A tu per tu con Nicola Lanzolla, uno dei volti nuovi del Milazzo

Intervista di Sebastian Donzella (TLP)   

 

Nicola Lanzolla, 21 anni, due stagioni al Monopoli da titolare. Acquistato dal Catania è in prestito al Milazzo.

 

A Monopoli hai giocato da centrocampista. A Milazzo mister Venuto ha dichiarato che al momento sei "il perno della difesa". Qual è il tuo vero ruolo?

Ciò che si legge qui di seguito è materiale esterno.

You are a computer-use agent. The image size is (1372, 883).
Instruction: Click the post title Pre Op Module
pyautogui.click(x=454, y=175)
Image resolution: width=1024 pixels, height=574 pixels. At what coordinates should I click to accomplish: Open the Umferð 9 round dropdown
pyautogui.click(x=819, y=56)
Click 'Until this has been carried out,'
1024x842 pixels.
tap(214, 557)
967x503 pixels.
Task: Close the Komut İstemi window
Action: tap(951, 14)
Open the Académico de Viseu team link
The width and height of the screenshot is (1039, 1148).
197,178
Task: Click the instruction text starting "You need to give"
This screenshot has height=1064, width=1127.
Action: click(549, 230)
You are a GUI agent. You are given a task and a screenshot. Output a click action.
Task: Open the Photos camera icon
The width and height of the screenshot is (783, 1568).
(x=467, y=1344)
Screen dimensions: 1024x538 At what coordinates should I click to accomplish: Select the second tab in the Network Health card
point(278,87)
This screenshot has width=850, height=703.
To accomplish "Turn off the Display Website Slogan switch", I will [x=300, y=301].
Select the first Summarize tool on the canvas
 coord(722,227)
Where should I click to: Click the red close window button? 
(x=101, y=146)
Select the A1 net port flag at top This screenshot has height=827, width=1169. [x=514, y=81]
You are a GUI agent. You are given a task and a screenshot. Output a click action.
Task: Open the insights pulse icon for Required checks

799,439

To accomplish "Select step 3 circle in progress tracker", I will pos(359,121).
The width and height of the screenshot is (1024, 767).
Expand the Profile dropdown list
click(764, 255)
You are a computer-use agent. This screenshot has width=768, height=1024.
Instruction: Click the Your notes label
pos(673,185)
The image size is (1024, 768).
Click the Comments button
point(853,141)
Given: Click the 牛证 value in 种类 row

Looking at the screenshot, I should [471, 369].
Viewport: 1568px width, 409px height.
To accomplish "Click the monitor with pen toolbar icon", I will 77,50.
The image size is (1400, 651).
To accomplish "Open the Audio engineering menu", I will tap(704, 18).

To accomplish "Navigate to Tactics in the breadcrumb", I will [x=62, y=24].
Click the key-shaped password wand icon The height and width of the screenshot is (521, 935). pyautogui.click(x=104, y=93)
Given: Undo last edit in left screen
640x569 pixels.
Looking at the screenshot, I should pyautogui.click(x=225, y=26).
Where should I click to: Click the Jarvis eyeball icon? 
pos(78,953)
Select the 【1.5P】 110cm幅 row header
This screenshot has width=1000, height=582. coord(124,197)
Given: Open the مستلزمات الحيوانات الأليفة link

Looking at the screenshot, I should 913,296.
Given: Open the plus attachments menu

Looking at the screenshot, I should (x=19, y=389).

 Nasco come centrocampista e fino adesso avevo giocato come tale. Quest'anno il mister ha deciso di provarmi dietro, forse anche per i vari infortuni (Kouadio e Di Fatta NdR). Al momento mi sto trovando bene e sono contento per le belle parole.
Ti voleva il Bari, vicino casa tua. Come mai al Catania?
 i volevano diverse società. Ma francamente ho preferito il Catania perché il loro interesse era vero. Ho capito che volevano puntare su di me e ho deciso di allontanarmi dalla Puglia.
Cosa ti aspetti da questo campionato?
Adesso sono qui a Milazzo per far bene. Bisogna dare il massimo perché quest'anno il campionato sarà duro. Ci sono squadre come l'Avellino e il Brindisi che si sono rinforzate e possono contare su un passato importante.
Sei tra i giocatori più utilizzati in queste amichevoli. Significa qualcosa o è casuale?
Non so dirti. Questo bisogna chiederlo al mister. Io devo solo continuare a impegnarmi e a far bene come ho fatto finora.
Pensi che avrai difficoltà visto il cambio di squadra? Con i compagni come va?
Con i compagni va benissimo, ci stiamo conoscendo. Siamo tutti ragazzi e questo aiuta tantissimo.
A proposito di ragazzi. Non temi che la giovane età media possa essere un problema, in un campionato come questo dove conta molto l'esperienza?
Secondo me essendo giovani possiamo dare ancora più fastidio alle squadre più esperte. E comunque ricordo che molti di noi hanno avuto esperienze in Prima e Seconda Divisione.
Come ti sembra il mister?
Il mister è una bravissima persona. Veramente bravo in tutto. Anche per questo credo che avremo poche difficoltà.
Ricapitolando, Nazionale Lega Pro, titolare al Monopoli, voluto da diverse società di A, capitano della squadra biancoverde in amichevole contro il Bari. Cosa ti aspetti dal futuro?
Un giocatore ha sempre tanti obiettivi. Ed è giusto che sia così. Io spero di poter giocare in Serie A ma adesso sono al Milazzo e devo pensare alla Seconda Divisione con il Milazzo. Per fare bene bisogna fare un passo alla volta.